Decker ground out a spark that had jumped over the stone circle. It was a long moment before he replied. “It’s an honest question. And I guess I’d be wondering, too, if I were a guest. It’s pretty obvious this place wasn’t set up to be a vacation paradise.”
Kyla’s eyes widened. “Oh no! I didn’t mean that. It’s amazing here.”
“Well”—he sighed—“it is what it is. We spent two months retrofitting everything we could, and though people seem to find it charming, it only appeals to a select group who don’t require personal concierges, Wi-Fi access, and a twenty-four-hour masseuse on call. If we’re going to really make this venture work, we need to appeal to a bigger piece of the market.”
“The kind who want personal concierges and on-site babysitters so they don’t have to deal with their kids while they’re on a family vacation?”
“Exactly.”
“I think the ranch is adorable. I’d hate to see it any other way.”
“Unfortunately, if we don’t figure out a way to market it to a bigger segment of vacationers, we won’t survive, let alone thrive.”

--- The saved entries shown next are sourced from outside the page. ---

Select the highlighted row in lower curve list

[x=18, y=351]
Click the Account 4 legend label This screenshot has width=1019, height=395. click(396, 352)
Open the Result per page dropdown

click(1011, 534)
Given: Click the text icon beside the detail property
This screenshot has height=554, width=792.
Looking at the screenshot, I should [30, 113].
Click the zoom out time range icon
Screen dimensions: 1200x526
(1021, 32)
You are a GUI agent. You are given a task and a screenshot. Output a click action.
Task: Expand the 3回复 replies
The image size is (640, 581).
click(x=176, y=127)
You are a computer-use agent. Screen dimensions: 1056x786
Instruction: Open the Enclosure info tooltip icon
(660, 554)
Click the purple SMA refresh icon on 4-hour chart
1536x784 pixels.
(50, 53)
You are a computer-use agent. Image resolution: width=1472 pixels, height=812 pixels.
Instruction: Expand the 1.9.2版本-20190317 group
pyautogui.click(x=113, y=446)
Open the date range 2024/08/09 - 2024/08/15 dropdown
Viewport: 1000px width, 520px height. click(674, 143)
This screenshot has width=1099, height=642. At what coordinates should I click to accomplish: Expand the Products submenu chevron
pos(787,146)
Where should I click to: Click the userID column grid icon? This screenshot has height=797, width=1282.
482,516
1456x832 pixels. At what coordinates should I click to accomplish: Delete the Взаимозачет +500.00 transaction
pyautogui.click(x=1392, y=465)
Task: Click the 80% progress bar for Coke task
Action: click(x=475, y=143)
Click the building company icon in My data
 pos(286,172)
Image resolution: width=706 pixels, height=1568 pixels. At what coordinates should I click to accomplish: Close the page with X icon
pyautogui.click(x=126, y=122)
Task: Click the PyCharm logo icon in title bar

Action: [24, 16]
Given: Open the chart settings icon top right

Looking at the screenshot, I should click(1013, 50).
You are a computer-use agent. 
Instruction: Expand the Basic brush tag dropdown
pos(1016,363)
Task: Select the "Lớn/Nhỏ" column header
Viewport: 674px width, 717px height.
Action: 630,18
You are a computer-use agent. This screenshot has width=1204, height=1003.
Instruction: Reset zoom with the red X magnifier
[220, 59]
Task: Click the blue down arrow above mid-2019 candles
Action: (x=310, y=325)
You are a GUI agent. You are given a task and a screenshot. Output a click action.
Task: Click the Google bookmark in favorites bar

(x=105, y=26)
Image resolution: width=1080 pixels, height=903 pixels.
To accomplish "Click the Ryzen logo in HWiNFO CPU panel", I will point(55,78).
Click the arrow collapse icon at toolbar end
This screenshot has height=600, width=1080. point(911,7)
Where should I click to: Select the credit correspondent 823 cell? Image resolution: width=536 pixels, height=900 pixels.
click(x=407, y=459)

Kyla knew that was minor compared to what she’d overheard last night. “It was really nice of you to come home to help Ma and Cole.”
Decker poked his stick hard into the dirt. “Well, it’s her family’s land. I can’t let her lose the ranch.”
“So how long are you planning to stay here?” Kyla hated herself for caring what his answer would be. Hated herself for even asking.
The silence was deafening as he didn’t respond. Finally, in a quiet voice, he said, “About three more weeks, if all goes as planned.”
“Oh.”
“Next week starts our last session of the summer. Then Ma’s taking a few weeks off, trying to figure out a strategy to get guests here for the winter.”
Kyla nodded miserably. “So in three weeks, you’ll be back to your real life on the West Coast, designing houses for the rich and famous.”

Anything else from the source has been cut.